● **Aim**
Copy the stretch of entries from the line containing "Where should I click to: Click the Sensi" through the line containing "coord(75,227)", reproducing each line character for character.
───── Data extract
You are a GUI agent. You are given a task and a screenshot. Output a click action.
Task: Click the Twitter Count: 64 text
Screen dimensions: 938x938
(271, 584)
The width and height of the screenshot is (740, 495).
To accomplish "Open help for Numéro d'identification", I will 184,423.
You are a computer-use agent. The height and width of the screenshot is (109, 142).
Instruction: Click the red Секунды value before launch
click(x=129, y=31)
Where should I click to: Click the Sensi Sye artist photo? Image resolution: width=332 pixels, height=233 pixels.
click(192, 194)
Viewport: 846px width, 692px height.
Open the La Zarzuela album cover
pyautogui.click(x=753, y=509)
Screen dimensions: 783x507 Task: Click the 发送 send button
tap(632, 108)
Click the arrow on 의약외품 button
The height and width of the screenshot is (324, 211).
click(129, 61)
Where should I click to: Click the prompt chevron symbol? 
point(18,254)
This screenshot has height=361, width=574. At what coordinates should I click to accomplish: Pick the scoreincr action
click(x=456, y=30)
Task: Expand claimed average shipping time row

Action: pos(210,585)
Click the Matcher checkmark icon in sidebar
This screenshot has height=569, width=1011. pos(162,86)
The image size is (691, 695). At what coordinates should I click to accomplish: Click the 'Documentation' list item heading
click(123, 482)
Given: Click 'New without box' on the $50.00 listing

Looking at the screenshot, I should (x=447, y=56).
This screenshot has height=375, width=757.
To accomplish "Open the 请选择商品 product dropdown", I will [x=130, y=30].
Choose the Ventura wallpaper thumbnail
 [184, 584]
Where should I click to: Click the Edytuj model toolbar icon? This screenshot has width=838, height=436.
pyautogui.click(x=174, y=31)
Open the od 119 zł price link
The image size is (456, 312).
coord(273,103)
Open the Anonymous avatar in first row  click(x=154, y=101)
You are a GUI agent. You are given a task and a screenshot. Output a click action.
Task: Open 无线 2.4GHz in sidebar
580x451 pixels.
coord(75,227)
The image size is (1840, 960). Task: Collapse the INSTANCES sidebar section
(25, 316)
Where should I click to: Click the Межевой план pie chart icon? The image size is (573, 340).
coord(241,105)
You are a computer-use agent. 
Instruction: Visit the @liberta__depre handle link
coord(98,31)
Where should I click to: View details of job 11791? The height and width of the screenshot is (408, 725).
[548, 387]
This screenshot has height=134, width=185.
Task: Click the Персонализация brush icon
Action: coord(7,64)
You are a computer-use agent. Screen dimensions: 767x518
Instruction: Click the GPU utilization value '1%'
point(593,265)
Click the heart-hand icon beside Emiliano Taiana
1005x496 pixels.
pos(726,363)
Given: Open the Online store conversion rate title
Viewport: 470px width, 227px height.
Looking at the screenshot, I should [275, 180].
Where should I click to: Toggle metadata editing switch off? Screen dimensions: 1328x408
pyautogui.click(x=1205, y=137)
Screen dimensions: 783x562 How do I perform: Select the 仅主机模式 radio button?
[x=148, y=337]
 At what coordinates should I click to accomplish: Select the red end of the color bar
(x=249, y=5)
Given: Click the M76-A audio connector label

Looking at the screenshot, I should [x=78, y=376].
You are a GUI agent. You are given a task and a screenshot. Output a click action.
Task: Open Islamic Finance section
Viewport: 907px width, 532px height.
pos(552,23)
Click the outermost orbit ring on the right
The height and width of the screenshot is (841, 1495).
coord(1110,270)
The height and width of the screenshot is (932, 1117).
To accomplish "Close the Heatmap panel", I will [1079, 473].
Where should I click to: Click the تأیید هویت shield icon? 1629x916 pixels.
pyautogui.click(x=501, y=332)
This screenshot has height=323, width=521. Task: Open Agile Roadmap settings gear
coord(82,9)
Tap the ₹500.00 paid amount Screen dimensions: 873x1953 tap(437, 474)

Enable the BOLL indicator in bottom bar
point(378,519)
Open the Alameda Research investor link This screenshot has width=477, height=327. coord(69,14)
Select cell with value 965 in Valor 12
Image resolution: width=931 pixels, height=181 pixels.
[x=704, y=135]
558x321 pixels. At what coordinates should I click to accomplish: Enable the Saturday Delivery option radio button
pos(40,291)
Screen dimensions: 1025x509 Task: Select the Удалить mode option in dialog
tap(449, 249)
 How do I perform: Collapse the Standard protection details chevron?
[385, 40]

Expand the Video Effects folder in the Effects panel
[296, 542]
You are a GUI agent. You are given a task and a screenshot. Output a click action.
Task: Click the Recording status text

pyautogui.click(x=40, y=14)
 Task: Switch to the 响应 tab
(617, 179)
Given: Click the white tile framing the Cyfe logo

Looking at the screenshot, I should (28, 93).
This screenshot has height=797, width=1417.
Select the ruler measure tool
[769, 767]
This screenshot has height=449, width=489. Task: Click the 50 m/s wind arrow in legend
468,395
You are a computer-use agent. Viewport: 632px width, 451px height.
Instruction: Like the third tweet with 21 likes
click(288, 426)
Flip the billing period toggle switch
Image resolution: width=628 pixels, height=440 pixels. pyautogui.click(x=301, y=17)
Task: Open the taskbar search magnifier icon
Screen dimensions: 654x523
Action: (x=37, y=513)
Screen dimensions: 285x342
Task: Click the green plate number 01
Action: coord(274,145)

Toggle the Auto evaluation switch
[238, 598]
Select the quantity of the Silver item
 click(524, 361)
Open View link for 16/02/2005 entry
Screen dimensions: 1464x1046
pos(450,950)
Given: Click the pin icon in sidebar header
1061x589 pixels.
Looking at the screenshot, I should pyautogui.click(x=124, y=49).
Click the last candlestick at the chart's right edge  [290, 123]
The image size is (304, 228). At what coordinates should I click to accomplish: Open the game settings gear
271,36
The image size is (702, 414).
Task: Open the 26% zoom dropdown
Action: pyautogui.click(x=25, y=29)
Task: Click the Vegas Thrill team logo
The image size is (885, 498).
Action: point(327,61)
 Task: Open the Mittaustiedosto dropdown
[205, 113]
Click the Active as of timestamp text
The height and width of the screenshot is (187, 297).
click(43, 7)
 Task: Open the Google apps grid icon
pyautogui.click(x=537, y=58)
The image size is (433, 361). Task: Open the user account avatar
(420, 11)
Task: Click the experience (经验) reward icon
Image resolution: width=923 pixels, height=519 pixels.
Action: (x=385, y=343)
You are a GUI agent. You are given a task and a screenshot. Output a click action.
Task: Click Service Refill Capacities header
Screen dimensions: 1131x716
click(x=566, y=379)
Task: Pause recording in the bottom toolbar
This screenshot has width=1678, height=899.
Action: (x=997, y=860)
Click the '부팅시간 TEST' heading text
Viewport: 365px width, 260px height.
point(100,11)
──────────
● **Answer to the problem**
Where should I click to: Click the Sensi Sye artist photo? Image resolution: width=332 pixels, height=233 pixels.
click(192, 194)
Viewport: 846px width, 692px height.
Open the La Zarzuela album cover
pyautogui.click(x=753, y=509)
Screen dimensions: 783x507 Task: Click the 发送 send button
tap(632, 108)
Click the arrow on 의약외품 button
The height and width of the screenshot is (324, 211).
click(129, 61)
Where should I click to: Click the prompt chevron symbol? 
point(18,254)
This screenshot has height=361, width=574. At what coordinates should I click to accomplish: Pick the scoreincr action
click(x=456, y=30)
Task: Expand claimed average shipping time row

Action: pos(210,585)
Click the Matcher checkmark icon in sidebar
This screenshot has height=569, width=1011. pos(162,86)
The image size is (691, 695). At what coordinates should I click to accomplish: Click the 'Documentation' list item heading
click(123, 482)
Given: Click 'New without box' on the $50.00 listing

Looking at the screenshot, I should (x=447, y=56).
This screenshot has height=375, width=757.
To accomplish "Open the 请选择商品 product dropdown", I will [x=130, y=30].
Choose the Ventura wallpaper thumbnail
 [184, 584]
Where should I click to: Click the Edytuj model toolbar icon? This screenshot has width=838, height=436.
pyautogui.click(x=174, y=31)
Open the od 119 zł price link
The image size is (456, 312).
coord(273,103)
Open the Anonymous avatar in first row  click(x=154, y=101)
You are a GUI agent. You are given a task and a screenshot. Output a click action.
Task: Open 无线 2.4GHz in sidebar
580x451 pixels.
coord(75,227)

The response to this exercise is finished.